The story of Carroll Creek Park is a long, complicated and expensive one. After decades of planning and development, the first portion of the park finally opened on June 21, 2006. 

The park isn’t just a park, of course: it is a flood mitigation project that was desperately needed after the floods of 1972 and 1976, which caused millions of dollars in damages to Downtown Frederick.

State Sen. Ron Young (D-Frederick.), who was mayor of Frederick at the time, insisted that new infrastructure was needed in order to manage future floods. However, Young wanted to ensure that the project was going to be attractive for the town, unlike the initial plans of a large-scale, unappealing sewer system that would have run through downtown.

He instead worked with teams of architects to develop the plan for Carroll Creek Park, which was inspired by the River Walk in San Antonio, Texas. The park, as it stands now, features bridges, walkways and a 250-seat amphitheater for public performances.

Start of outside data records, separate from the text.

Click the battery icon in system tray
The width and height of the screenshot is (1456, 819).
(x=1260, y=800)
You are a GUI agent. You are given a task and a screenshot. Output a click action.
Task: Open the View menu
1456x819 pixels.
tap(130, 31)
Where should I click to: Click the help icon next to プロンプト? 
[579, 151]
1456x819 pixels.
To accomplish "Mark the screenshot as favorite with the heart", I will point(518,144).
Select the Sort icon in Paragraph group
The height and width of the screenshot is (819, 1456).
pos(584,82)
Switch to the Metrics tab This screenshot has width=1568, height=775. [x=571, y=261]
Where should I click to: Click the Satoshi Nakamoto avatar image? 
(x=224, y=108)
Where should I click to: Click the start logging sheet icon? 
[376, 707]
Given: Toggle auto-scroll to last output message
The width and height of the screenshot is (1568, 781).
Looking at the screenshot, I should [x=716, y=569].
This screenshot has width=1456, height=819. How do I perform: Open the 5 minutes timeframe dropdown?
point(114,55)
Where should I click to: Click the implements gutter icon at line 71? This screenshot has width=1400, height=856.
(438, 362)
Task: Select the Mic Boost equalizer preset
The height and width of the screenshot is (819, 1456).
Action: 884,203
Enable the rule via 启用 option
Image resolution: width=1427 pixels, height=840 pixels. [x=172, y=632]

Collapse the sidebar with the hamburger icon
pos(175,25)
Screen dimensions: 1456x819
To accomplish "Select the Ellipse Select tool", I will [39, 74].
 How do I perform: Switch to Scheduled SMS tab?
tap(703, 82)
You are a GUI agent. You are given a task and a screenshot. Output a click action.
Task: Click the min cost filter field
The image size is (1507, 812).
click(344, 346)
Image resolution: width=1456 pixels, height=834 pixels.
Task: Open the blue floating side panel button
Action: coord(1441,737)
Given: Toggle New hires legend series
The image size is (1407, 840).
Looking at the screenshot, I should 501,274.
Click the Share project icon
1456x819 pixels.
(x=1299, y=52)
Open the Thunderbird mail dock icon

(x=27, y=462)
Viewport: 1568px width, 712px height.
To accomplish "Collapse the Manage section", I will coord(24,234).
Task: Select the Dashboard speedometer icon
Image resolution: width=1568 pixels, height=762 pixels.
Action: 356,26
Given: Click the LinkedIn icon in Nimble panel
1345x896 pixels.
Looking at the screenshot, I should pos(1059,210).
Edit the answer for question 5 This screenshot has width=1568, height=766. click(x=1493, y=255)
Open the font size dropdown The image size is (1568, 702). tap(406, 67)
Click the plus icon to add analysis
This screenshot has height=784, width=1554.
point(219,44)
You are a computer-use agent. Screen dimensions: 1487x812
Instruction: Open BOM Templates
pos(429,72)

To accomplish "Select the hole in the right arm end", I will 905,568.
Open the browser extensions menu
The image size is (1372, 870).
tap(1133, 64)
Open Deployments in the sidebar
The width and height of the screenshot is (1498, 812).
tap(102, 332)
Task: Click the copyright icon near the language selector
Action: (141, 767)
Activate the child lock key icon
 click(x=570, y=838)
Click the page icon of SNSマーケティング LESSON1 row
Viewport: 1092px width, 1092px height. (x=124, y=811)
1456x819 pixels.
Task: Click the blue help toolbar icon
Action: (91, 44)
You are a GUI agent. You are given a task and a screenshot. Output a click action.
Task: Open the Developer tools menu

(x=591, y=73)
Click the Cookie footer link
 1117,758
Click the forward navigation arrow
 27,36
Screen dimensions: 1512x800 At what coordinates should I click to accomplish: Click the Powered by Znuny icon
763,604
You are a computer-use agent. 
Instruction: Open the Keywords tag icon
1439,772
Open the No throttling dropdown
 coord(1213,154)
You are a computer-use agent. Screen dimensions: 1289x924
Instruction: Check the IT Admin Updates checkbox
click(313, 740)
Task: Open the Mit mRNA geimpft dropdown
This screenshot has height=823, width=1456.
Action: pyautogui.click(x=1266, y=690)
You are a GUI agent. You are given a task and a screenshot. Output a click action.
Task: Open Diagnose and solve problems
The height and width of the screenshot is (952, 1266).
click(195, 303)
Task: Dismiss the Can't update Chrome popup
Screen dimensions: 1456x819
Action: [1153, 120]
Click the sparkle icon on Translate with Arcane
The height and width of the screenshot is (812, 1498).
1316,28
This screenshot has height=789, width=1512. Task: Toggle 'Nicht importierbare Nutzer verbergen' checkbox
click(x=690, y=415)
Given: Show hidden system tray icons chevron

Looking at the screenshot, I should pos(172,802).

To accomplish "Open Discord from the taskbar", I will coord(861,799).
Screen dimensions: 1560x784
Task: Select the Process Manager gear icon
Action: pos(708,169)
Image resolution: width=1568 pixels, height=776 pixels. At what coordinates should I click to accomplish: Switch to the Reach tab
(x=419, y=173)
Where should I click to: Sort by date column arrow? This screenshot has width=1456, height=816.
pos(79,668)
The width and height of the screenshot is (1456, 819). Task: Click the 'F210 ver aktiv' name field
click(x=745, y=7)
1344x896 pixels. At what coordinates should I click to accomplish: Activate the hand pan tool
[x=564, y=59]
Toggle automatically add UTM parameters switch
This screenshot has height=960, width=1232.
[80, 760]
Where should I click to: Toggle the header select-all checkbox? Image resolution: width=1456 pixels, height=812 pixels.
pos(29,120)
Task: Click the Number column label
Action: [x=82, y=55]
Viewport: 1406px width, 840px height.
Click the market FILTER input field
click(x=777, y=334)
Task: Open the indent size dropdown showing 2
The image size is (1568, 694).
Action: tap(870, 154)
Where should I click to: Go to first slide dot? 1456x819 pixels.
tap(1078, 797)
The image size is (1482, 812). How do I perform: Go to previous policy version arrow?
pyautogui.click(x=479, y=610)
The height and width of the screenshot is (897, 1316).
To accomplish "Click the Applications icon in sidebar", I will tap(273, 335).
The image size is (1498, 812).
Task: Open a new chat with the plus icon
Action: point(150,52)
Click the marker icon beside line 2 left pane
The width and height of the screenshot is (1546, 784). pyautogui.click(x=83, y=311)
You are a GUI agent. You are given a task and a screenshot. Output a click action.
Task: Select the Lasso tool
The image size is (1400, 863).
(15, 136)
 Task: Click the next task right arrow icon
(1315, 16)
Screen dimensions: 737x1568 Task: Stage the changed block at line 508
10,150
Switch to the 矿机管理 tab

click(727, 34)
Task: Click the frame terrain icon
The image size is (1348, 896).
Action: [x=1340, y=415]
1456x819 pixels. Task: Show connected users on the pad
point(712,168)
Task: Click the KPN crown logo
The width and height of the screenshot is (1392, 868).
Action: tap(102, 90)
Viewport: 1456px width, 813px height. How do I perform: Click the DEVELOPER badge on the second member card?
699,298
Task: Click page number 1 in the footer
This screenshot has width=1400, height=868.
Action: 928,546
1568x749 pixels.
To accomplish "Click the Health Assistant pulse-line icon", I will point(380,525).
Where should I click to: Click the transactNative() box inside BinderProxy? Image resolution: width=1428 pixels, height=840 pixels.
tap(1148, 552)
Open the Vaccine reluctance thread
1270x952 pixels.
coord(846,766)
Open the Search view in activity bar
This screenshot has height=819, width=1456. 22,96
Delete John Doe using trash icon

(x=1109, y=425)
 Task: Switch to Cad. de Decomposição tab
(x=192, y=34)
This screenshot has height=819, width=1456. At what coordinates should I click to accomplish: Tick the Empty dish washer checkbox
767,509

People walking along the creek now might not know about the four conduits that run underneath the park, which take water from Baker Park and move it toward the Monocacy River. Each conduit is large enough for a truck to drive through.

The original plan cost $60 million, which was three times the city’s operating budget. Young was able to secure some funding from the state by pitching the project for economic development, instead of one for community beautification or even flood mitigation. 

The flood control system was finished in 1993. Construction on the park did not begin until 12 years later in 2005.

The first phase of the park, from Court to Carroll Streets, opened on June 21, 2006. That same summer, it was host to events like Alive @ Five and community festivals. 

The next phase, which cost $15.8 million and spanned the eastern portion of the creek, was not finished until 2016.

The project cost over $200 million in public investment, plus over $200 million in private investment.

Since, several residential buildings and restaurants have gone up alongside the creek, in addition to the renovations of the C. Burr Artz Public Library and many other surrounding buildings. Young's promise of economic development panned out as the park became an epicenter of downtown Frederick.

Fourteen years later, the park remains open and has become a cultural and economic hub for Downtown Frederick. There are still plans to extend the park further east, which will be the final phase of construction.